WHAT YOU SHOULD DO ::
Check each line of the entries below for the string "screenshot"; copy every line where it appears.

SUPPLIED DATA ::
━━━━━━━━━━━━━━━━
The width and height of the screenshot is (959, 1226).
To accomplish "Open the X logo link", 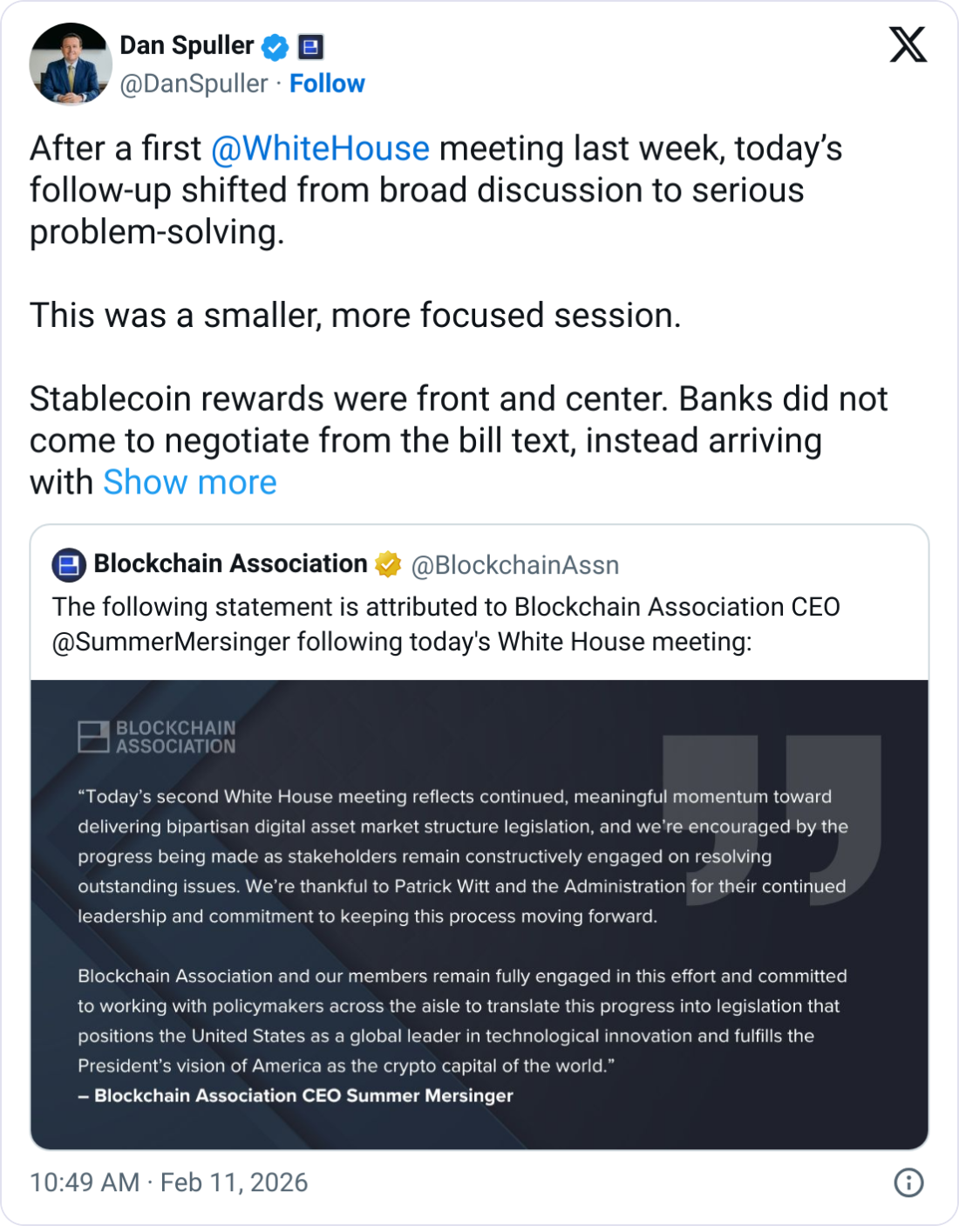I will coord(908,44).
━━━━━━━━━━━━━━━━
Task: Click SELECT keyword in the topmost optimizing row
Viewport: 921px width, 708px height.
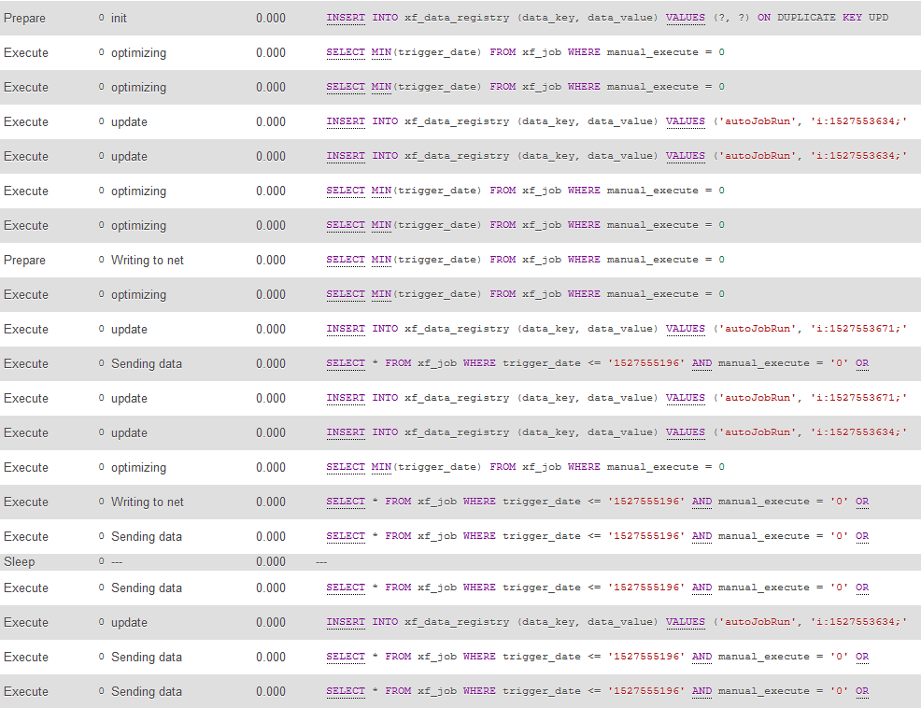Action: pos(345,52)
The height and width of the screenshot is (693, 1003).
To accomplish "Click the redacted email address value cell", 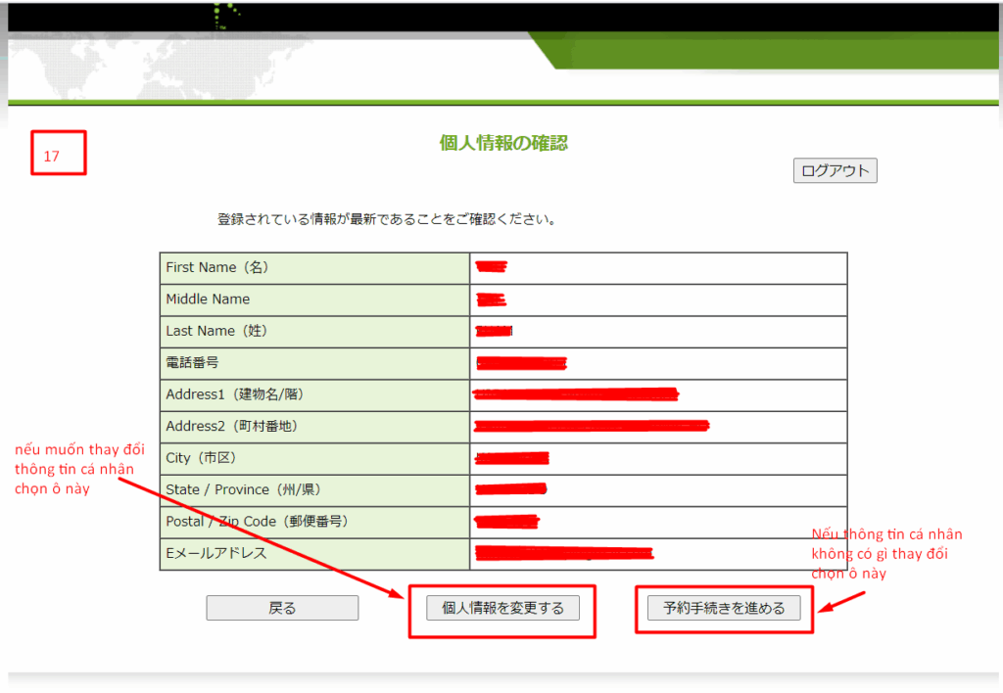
━━━━━━━━━━━━━━━━
ANSWER SECTION ::
The width and height of the screenshot is (959, 1226).
The height and width of the screenshot is (693, 1003).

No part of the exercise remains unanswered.